ZARR: Selecting Data Based on Bounding Box Coordinates with TIME Dimensions Only dataset

For ref, I posted the same question on stackoverflow (dask - ZARR: Inefficiency in Selecting Data Based on Bounding Box Coordinates with TIME Dimensions Only dataset - Stack Overflow)

I have the following dataset which is a trajectory type dataset.
LATITUDE and LONGITUDE are defined as coordinates in xarray BUT they aren’t dimensions! All of the issues I’ve came across on stackoverflow and forums have LATITUDE and LONGITUDE as dimension.

Here’s a brief overview of the dataset.

Dimensions:
TIME: 120385119

Coordinates:
DEPTH (TIME) float64 dask.array<chunksize=(10000,), meta=np.ndarray>
LATITUDE (TIME) float64 dask.array<chunksize=(10000,), meta=np.ndarray>
LONGITUDE (TIME) float64 dask.array<chunksize=(10000,), meta=np.ndarray>
TIME (TIME) datetime64[ns]
2008-11-25T00:54:26.443568128 .....

Data variables: (61)

Indexes: (1)

Attributes: (43)

My issue is that this dataset, currently stored on S3 as a ZARR dataset, is horrendously slow at selecting data based on a geographical bounding box. Selecting based on TIME is fine though since it’s a dimension.

In a perfect world, I’d like to achieve this:

%%time
import xarray as xr
import fsspec

# remote zarr dataset
url = 's3://imos-data-lab-optimised/zarr/target.zarr'
ds = xr.open_zarr(fsspec.get_mapper(url, anon=True), consolidated=True,  chunks={'TIME': 10000}) # maybe important to load the ds with chunks not to kill the amount of ram

subset = ds[['PSAL', 'TEMP', 'DEPTH']]
subset = subset.where((ds.LONGITUDE>=151) & (ds.LONGITUDE<=152) & (ds.LATITUDE>=-34) & (ds.LATITUDE<=-33), drop=True)
subset

Unfortunately, the current process is time-consuming since it involves downloading all the chunks for LATITUDE and LONGITUDE to locate the required data, which is counterproductive. I aim to accomplish a more efficient approach similar to setting an index on a column, as seen in PostgreSQL, for instance.

I’ve tried several approaches, including indexing, using a pandas multiindex, and attempting regridding (though it seems impractical due to the array’s size). However, I find myself going in circles, and I can’t believe no one else has encountered this issue.

I’m open to suggestions in possibly re-writting this zarr dataset, considering that the dataset is not static and grows with new trajectories and timestamp overtime.
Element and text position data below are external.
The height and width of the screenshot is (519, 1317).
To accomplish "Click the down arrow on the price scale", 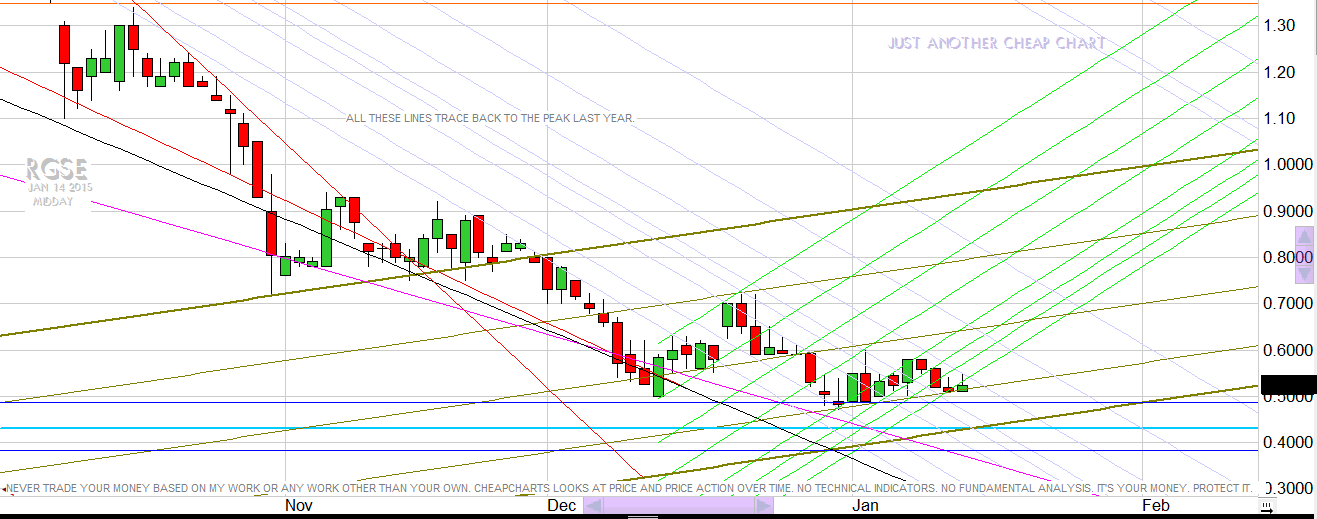I will pyautogui.click(x=1304, y=273).
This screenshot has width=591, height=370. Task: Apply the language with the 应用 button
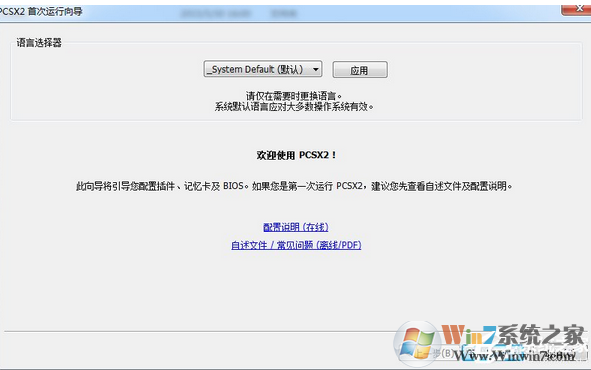click(360, 70)
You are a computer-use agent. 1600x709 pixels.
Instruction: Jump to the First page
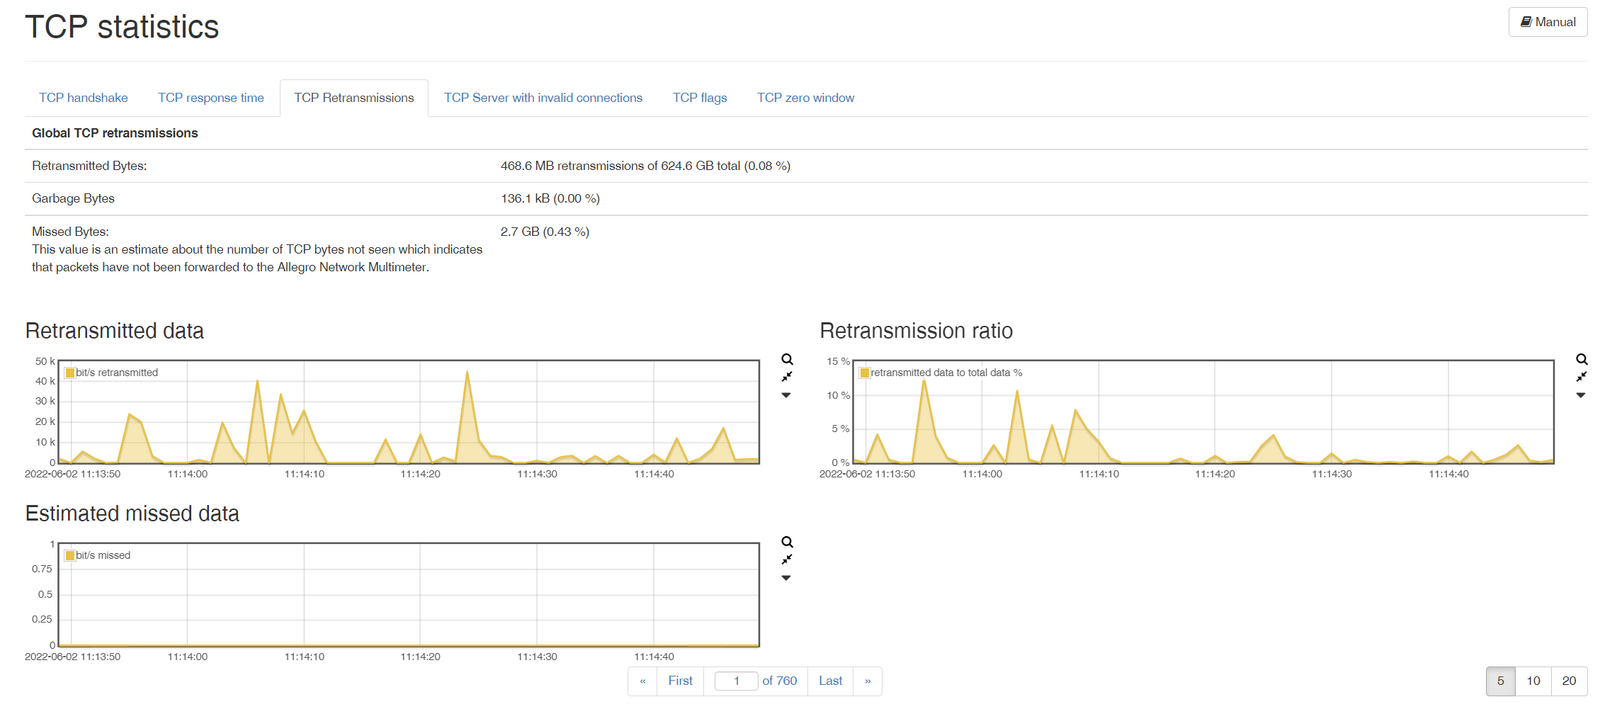click(x=680, y=681)

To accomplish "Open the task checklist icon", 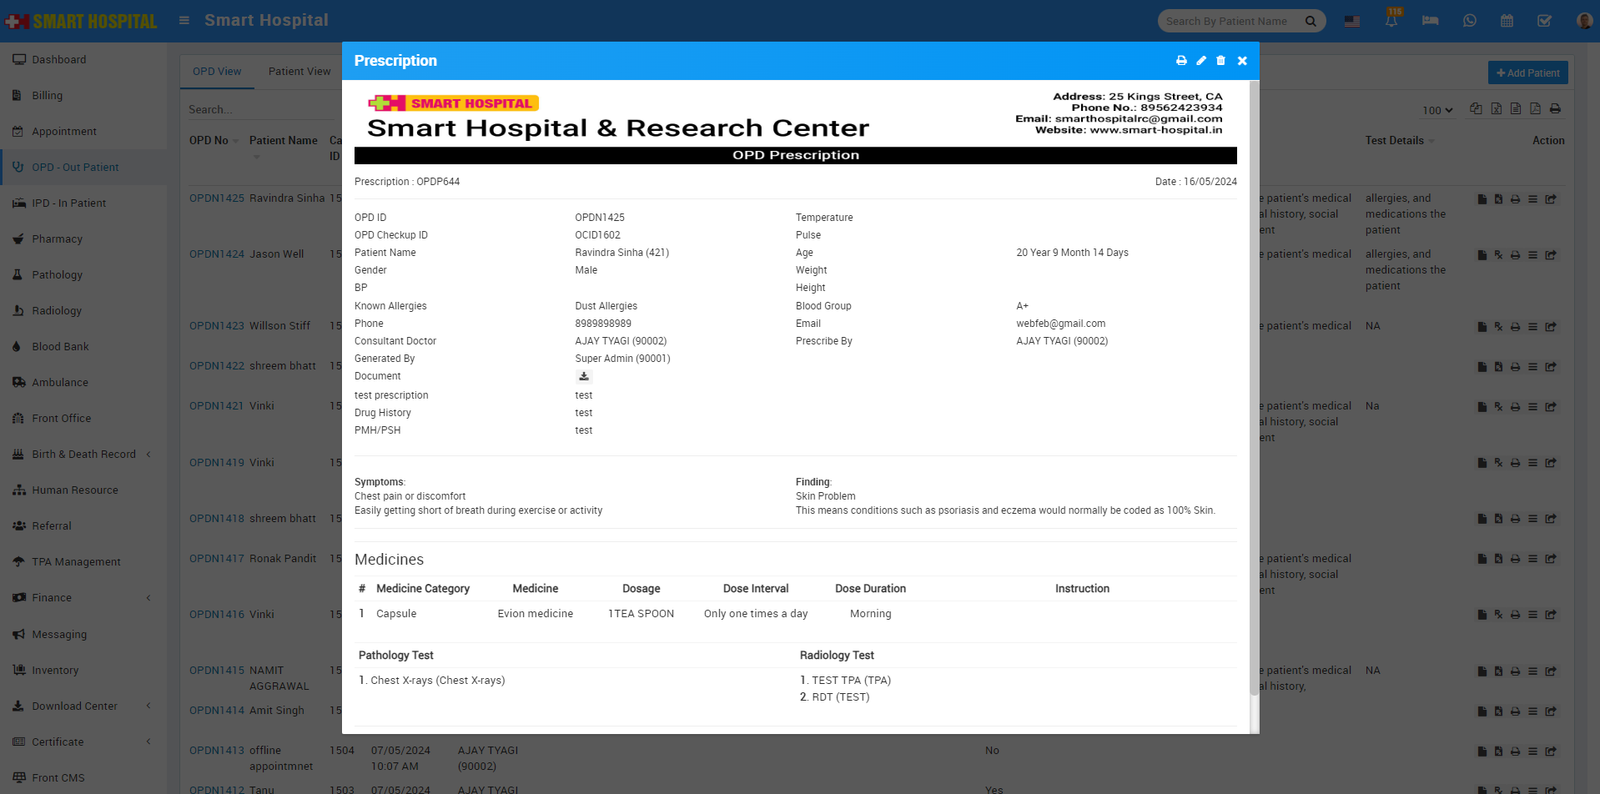I will (x=1544, y=21).
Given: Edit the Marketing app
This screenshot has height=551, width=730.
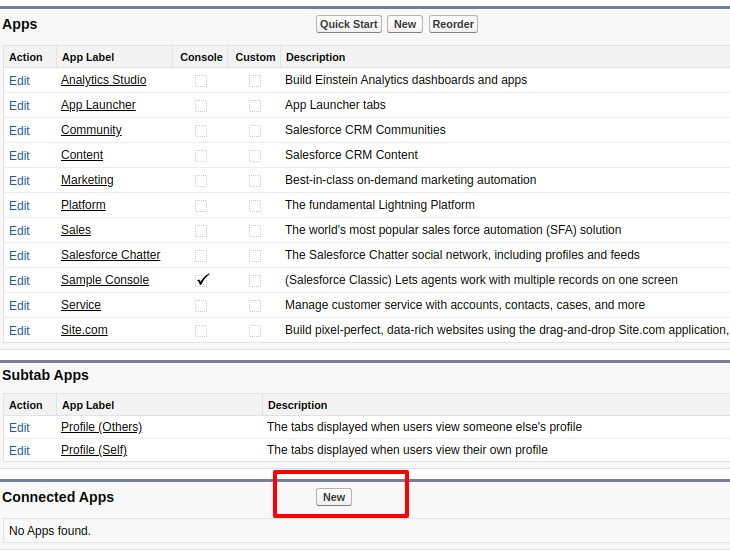Looking at the screenshot, I should pos(19,181).
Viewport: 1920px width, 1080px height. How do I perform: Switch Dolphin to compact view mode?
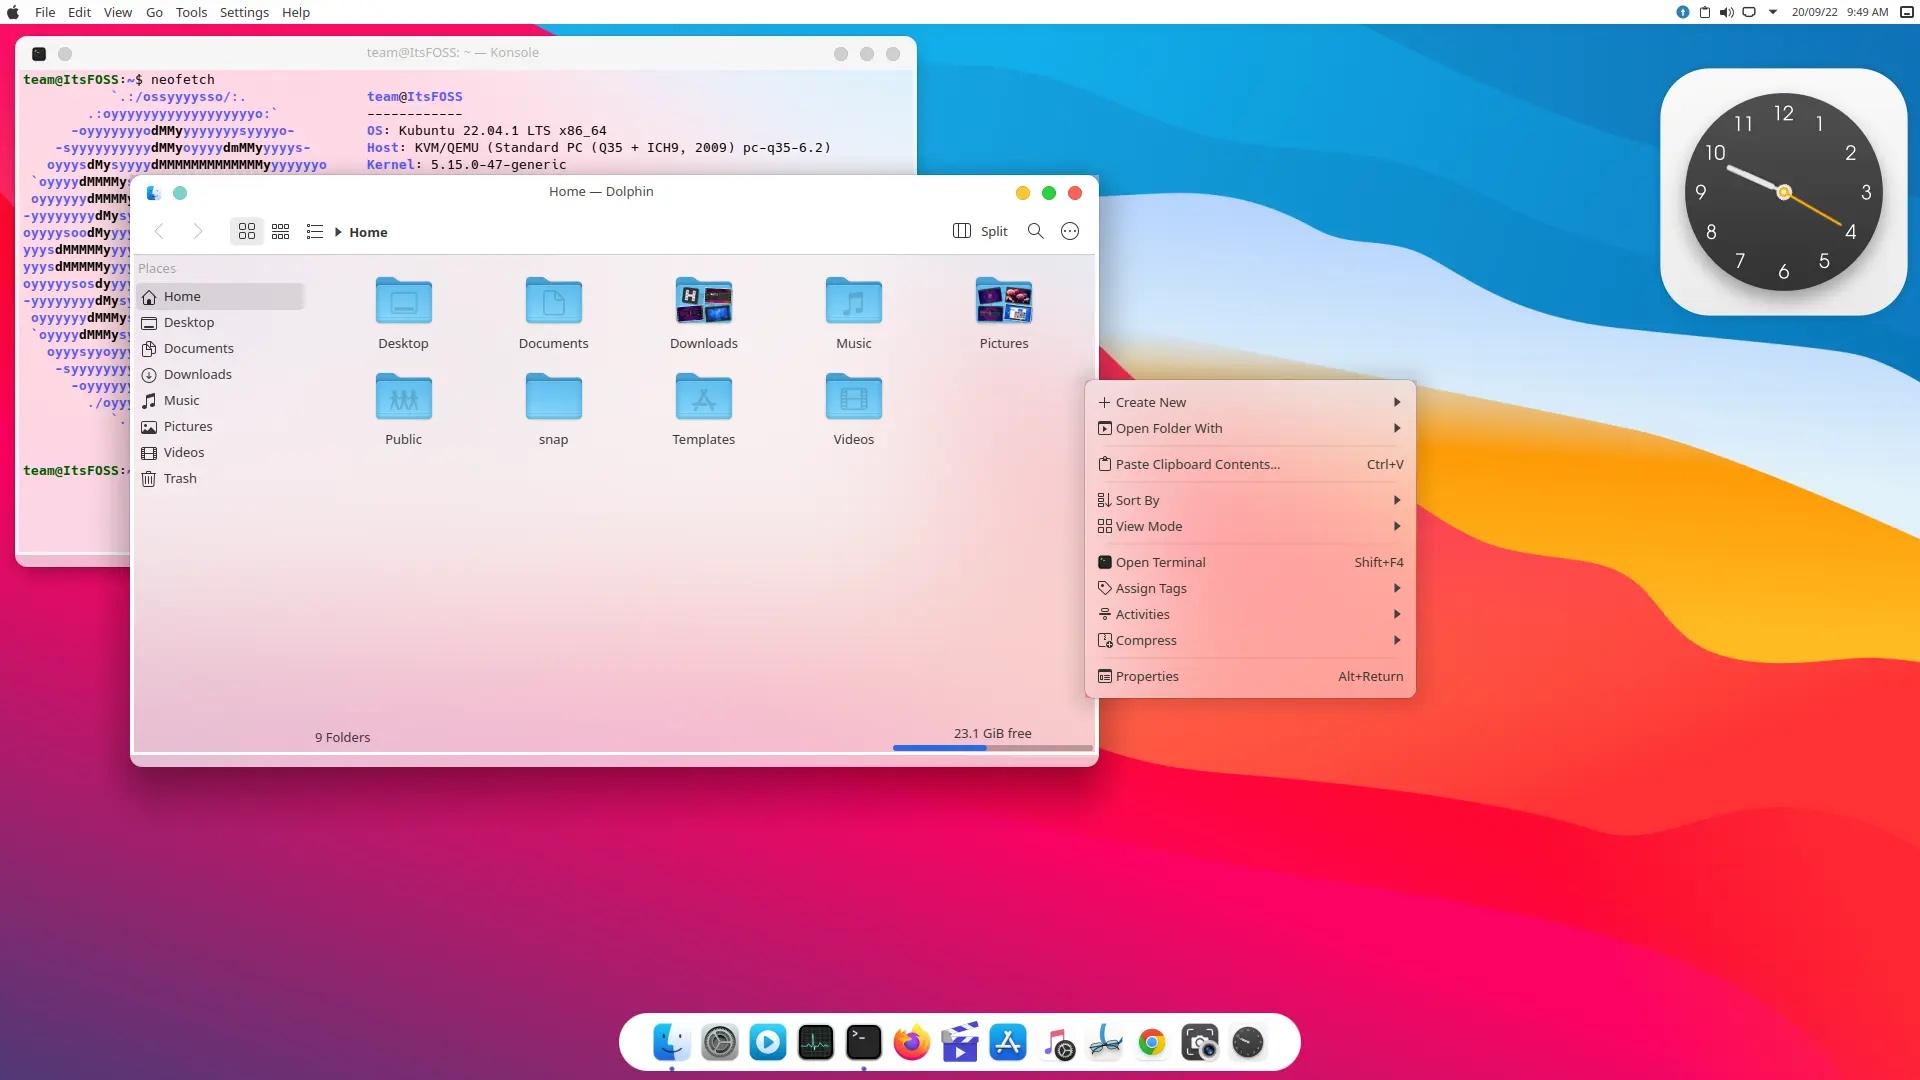pos(281,231)
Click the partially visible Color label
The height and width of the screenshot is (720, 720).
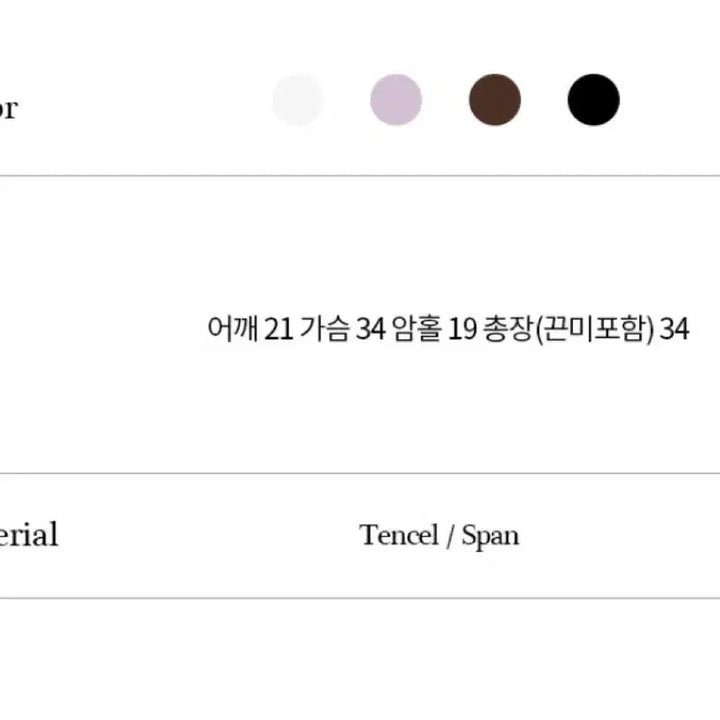(8, 108)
I’d start by looking at the chunks of your zarr store (look at the encoding of a variable, e.g. ds.DEPTH.encoding, or try opening with chunks={}). Are these integer multiples of your chosen chunksize? Chunks are the smallest unit of whatever can be read from disk, so if you choose a chunksize that is not an integer multiple of the on-disk chunksize dask / zarr will read the full chunk only to throw away parts of what was read.

In this case, I see that the chunksize for TIME is 2000000, which means that by choosing a chunksize of 10000 we only keep a tiny fraction of the chunk, making the reading very inefficient.

Though once that’s resolved you’re back to where, which as you noticed is not the fastest, even if latitude and longitude are in memory.

Unfortunately, I believe the where is your only option for now (I might be wrong, though), since as far as I remember the (experimental) custom 2D indexes for xarray that exist don’t support range queries / slices, and I don’t think scipy’s/sklearn’s KDTree / BallTree implementations support it either (circle query aside) – which is what the 2D indexes I talked about would use. cc @benbovy

To load latitude and longitude into memory, try

ds.assign_coords(ds[["LATITUDE", "LONGITUDE"]].compute().coords)

What’s distinct about your use case is that you are basically storing vector data, not raster. Another way of putting it is that your have a table, not a multidimensional array. So I’d consider using some of the tools for vector / tabular data. Zarr and Xarray have not been optimized for this use case (although they could be).

Try storing your data in geoparquet instead of Zarr and querying it with GeoPandas. You’ll still have to download all of the lats / lons to build a client-side index (there’s no way around this unless you put the data in a database), but it should be faster and more efficient.

1 Like

You’ll still have to download all of the lats / lons to build a client-side index (there’s no way around this unless you put the data in a database)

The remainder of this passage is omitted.